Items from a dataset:
──────────────────────────────

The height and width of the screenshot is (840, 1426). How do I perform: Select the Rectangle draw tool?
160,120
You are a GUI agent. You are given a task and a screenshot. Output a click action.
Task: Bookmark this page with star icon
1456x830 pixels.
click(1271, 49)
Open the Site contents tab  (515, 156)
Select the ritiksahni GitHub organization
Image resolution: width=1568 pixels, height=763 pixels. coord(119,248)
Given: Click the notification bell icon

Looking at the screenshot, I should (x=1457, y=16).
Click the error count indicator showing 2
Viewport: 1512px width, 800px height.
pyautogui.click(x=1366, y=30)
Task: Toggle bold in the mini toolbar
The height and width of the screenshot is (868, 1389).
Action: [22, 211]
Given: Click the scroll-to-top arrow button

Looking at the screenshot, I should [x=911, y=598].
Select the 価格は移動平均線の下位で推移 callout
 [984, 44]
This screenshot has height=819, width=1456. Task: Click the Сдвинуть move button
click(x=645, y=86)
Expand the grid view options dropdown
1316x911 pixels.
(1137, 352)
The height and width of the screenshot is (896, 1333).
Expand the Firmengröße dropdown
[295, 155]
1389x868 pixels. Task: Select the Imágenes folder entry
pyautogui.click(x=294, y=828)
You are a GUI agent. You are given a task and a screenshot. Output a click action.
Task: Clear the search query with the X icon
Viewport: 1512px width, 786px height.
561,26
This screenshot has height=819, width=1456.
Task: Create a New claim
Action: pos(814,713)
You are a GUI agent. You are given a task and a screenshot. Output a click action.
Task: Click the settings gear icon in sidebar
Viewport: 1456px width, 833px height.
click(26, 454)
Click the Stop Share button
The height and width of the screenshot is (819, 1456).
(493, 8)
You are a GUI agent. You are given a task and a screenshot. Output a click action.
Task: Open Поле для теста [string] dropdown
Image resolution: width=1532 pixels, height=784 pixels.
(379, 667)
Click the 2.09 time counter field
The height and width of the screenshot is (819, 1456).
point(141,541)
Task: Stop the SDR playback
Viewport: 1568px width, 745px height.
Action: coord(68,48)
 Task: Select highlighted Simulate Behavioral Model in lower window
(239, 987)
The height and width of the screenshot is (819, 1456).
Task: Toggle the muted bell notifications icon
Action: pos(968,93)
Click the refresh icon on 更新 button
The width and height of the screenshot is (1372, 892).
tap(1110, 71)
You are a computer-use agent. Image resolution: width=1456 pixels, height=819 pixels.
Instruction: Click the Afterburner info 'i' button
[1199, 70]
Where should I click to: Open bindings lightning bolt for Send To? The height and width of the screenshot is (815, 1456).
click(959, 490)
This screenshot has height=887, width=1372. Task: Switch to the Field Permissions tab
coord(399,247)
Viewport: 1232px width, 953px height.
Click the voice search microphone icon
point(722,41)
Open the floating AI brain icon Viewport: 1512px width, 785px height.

──────────────────────────────

Instructions to follow:
Exact retyping of every entry is required.

Output below:
The height and width of the screenshot is (840, 1426). How do I perform: Select the Rectangle draw tool?
160,120
You are a GUI agent. You are given a task and a screenshot. Output a click action.
Task: Bookmark this page with star icon
1456x830 pixels.
click(1271, 49)
Open the Site contents tab  (515, 156)
Select the ritiksahni GitHub organization
Image resolution: width=1568 pixels, height=763 pixels. coord(119,248)
Given: Click the notification bell icon

Looking at the screenshot, I should (x=1457, y=16).
Click the error count indicator showing 2
Viewport: 1512px width, 800px height.
pyautogui.click(x=1366, y=30)
Task: Toggle bold in the mini toolbar
The height and width of the screenshot is (868, 1389).
Action: [22, 211]
Given: Click the scroll-to-top arrow button

Looking at the screenshot, I should [x=911, y=598].
Select the 価格は移動平均線の下位で推移 callout
 [984, 44]
This screenshot has height=819, width=1456. Task: Click the Сдвинуть move button
click(x=645, y=86)
Expand the grid view options dropdown
1316x911 pixels.
(1137, 352)
The height and width of the screenshot is (896, 1333).
Expand the Firmengröße dropdown
[295, 155]
1389x868 pixels. Task: Select the Imágenes folder entry
pyautogui.click(x=294, y=828)
You are a GUI agent. You are given a task and a screenshot. Output a click action.
Task: Clear the search query with the X icon
Viewport: 1512px width, 786px height.
561,26
This screenshot has height=819, width=1456.
Task: Create a New claim
Action: pos(814,713)
You are a GUI agent. You are given a task and a screenshot. Output a click action.
Task: Click the settings gear icon in sidebar
Viewport: 1456px width, 833px height.
click(26, 454)
Click the Stop Share button
The height and width of the screenshot is (819, 1456).
(493, 8)
You are a GUI agent. You are given a task and a screenshot. Output a click action.
Task: Open Поле для теста [string] dropdown
Image resolution: width=1532 pixels, height=784 pixels.
(379, 667)
Click the 2.09 time counter field
The height and width of the screenshot is (819, 1456).
point(141,541)
Task: Stop the SDR playback
Viewport: 1568px width, 745px height.
Action: coord(68,48)
 Task: Select highlighted Simulate Behavioral Model in lower window
(239, 987)
The height and width of the screenshot is (819, 1456).
Task: Toggle the muted bell notifications icon
Action: pos(968,93)
Click the refresh icon on 更新 button
The width and height of the screenshot is (1372, 892).
tap(1110, 71)
You are a computer-use agent. Image resolution: width=1456 pixels, height=819 pixels.
Instruction: Click the Afterburner info 'i' button
[1199, 70]
Where should I click to: Open bindings lightning bolt for Send To? The height and width of the screenshot is (815, 1456).
click(959, 490)
This screenshot has height=887, width=1372. Task: Switch to the Field Permissions tab
coord(399,247)
Viewport: 1232px width, 953px height.
Click the voice search microphone icon
point(722,41)
Open the floating AI brain icon Viewport: 1512px width, 785px height.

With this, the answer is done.